→ **Work to be completed**:
Please leave out pictures and print exactly the lines from the one that has "The height and" through the last line of the material below.

→ **Material for the task**:
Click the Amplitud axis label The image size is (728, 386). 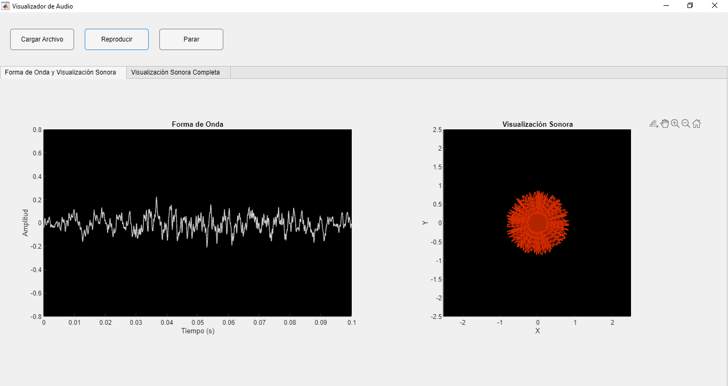point(25,222)
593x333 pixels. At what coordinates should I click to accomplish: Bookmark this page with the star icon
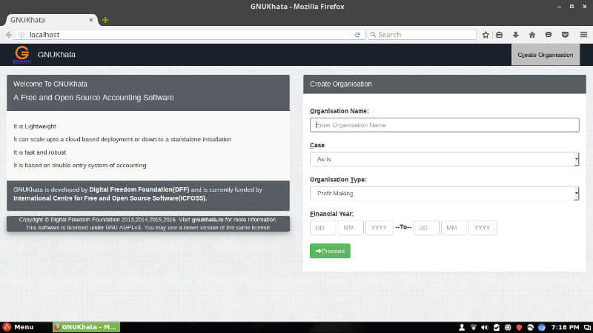click(486, 35)
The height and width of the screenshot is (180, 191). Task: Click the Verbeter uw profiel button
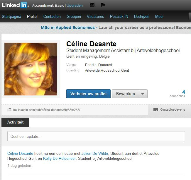click(88, 94)
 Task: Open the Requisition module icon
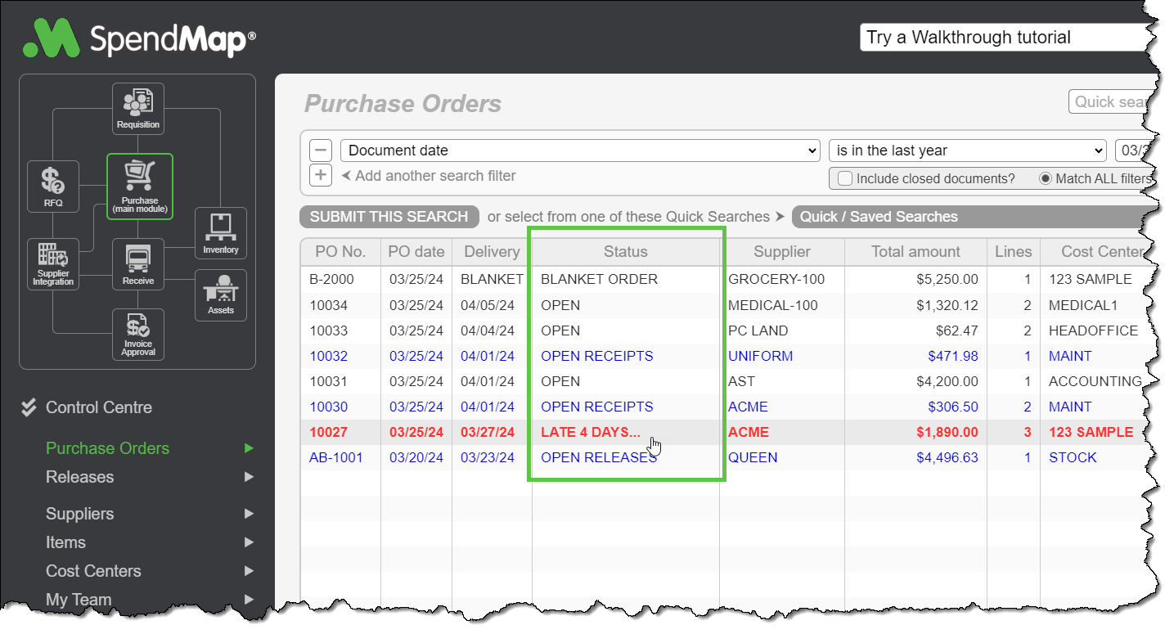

→ **Output**:
The height and width of the screenshot is (180, 191). Task: Click the Verbeter uw profiel button
click(88, 94)
 Task: Open the Requisition module icon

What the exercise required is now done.